Excess body weight contributes to as many as 1 out of 5 of all cancer-related deaths [1]. A landmark paper by Calle et al. found a significant association between obesity and mortality from many types of cancer [2]. Many solid tumors reside in locations rich with adipocytes, including breast, ovarian, pancreatic, colon, and prostate cancers, and some studies have shown that adipocytes interact with cancer cells [3–6]. Obesity has also shown to be associated with poorer event-free survival in the hematological cancer, acute lymphoblastic leukemia (ALL) [7–9], and we and others have demonstrated that leukemia/lymphoma cells can be found in close proximity to adipocytes in the bone marrow [10–12] and adipose tissue [13–15]. We also showed that adipocytes protect ALL cells from a variety of chemotherapeutic agents, though the mechanisms of this protection remain unclear [16, 17]. Here, we investigate the role of adipocytes in alleviating oxidative stress caused by chemotherapy treatment in ALL cells.

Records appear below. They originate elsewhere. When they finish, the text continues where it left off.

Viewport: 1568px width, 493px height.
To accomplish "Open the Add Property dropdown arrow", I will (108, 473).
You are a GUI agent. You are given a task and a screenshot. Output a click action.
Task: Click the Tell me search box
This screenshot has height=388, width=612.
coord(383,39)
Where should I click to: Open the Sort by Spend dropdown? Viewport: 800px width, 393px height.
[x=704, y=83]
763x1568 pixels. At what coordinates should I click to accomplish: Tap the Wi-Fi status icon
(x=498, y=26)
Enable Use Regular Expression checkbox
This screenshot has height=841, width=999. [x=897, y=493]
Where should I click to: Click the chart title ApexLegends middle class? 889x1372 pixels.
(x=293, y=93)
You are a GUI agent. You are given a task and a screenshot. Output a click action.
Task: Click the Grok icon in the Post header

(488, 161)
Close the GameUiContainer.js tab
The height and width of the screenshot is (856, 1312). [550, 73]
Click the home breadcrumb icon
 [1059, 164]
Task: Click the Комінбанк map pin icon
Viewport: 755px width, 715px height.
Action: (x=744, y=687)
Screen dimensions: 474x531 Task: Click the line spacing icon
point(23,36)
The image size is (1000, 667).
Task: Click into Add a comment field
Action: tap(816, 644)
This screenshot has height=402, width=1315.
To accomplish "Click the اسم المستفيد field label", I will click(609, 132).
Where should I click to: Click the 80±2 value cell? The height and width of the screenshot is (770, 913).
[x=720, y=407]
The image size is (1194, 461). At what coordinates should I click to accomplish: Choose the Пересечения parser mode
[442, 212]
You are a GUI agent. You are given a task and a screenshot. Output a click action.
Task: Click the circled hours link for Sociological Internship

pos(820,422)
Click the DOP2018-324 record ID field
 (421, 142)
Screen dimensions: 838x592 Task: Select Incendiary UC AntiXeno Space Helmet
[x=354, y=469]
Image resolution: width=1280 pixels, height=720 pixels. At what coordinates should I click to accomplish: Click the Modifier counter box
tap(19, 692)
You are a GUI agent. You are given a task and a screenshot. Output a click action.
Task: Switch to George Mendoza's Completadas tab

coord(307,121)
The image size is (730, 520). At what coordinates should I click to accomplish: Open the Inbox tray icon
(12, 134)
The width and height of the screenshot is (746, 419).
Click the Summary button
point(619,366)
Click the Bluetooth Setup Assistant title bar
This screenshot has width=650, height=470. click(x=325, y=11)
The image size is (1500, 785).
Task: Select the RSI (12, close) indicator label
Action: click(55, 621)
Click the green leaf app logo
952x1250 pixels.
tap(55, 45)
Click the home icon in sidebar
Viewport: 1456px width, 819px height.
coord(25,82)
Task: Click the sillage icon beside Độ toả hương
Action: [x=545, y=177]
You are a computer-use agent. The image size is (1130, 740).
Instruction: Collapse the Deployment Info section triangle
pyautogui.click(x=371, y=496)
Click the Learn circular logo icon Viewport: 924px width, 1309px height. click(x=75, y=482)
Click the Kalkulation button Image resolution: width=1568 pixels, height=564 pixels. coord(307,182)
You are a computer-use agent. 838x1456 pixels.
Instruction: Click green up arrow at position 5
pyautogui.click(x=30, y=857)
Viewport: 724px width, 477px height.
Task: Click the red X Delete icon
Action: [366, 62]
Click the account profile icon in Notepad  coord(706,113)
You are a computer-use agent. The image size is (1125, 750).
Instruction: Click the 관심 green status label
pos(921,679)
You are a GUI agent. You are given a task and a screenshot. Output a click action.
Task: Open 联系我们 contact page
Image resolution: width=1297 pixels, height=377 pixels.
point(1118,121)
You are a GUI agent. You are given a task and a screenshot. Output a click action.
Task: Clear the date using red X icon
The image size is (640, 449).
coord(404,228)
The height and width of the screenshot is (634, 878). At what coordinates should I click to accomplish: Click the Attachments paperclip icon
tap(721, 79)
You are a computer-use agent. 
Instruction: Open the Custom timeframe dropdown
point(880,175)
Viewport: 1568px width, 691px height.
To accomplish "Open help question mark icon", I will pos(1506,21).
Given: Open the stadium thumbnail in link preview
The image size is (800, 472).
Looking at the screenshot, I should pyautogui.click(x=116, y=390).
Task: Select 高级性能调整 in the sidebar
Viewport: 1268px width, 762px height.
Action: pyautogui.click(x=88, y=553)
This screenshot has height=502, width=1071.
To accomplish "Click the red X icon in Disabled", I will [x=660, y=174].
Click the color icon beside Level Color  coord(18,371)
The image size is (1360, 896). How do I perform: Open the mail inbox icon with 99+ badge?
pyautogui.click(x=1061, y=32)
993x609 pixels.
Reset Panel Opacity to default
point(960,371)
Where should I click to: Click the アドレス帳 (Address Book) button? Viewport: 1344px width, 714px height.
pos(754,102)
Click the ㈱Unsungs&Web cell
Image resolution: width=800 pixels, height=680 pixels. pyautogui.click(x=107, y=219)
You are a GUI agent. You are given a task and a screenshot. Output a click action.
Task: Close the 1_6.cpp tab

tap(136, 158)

Cancer cells contain increased intracellular reactive oxygen species (ROS) due to metabolic and signaling aberrations [18, 19]. This increased ROS can have both beneficial and detrimental effects [20, 21]. Cancer cells maintain a balance of ROS by activation of oxidative stress response genes, many of which are regulated by the transcription factor nuclear factor erythroid 2-related factor 2 (Nrf2) [22, 23]. The increased expression of oxidative stress response genes contributes to cancer cell resistance to chemotherapies such as anthracyclines [24, 25], which work in part by inducing oxidative stress. Given the significant protection that adipocytes provide to ALL cells, particularly against the anthracycline daunorubicin (DNR) [16], we investigated whether adipocytes protect ALL cells from chemotherapies by relieving oxidative stress.

RESULTS

Adipocytes protect ALL cells from oxidative stress-induced cell death

We have previously reported that murine 3T3-L1 adipocytes protect murine ALL cells (8093) [26] from DNR in a direct co-culture system [16]; however, we did not test whether protection against DNR requires cell-cell contact, nor did we test whether this occurs with human ALL cell lines. Therefore, we cultured ~2 × 10⁵ mouse (8093) and human (BV173, RS4;11, and Nalm6) ALL cells in TransWells above 3T3-L1 adipocytes, preadipocytes (fibroblasts), or no feeder layer. Transwells contained polycarbonate membranes with 0.4 μm pores, allowing free diffusion of media without direct cell-cell contact. Adipocytes protected mouse and human ALL cells from DNR, compared to no feeder and pre-adipocytes (Figure 1A). The human adipocyte Chub-S7 cell line also protected human ALL cells against DNR in similar transwell cultures. While 24 hours of DNR treatment led to increased cleaved caspase 3 in BV173 cells, indicating apoptosis by the intrinsic pathway, this was reversed in the presence of adipocytes (Figure 1B). 3T3-L1 adipocytes also protected BV173 ALL cells from the anthracycline doxorubicin (Figure 1C).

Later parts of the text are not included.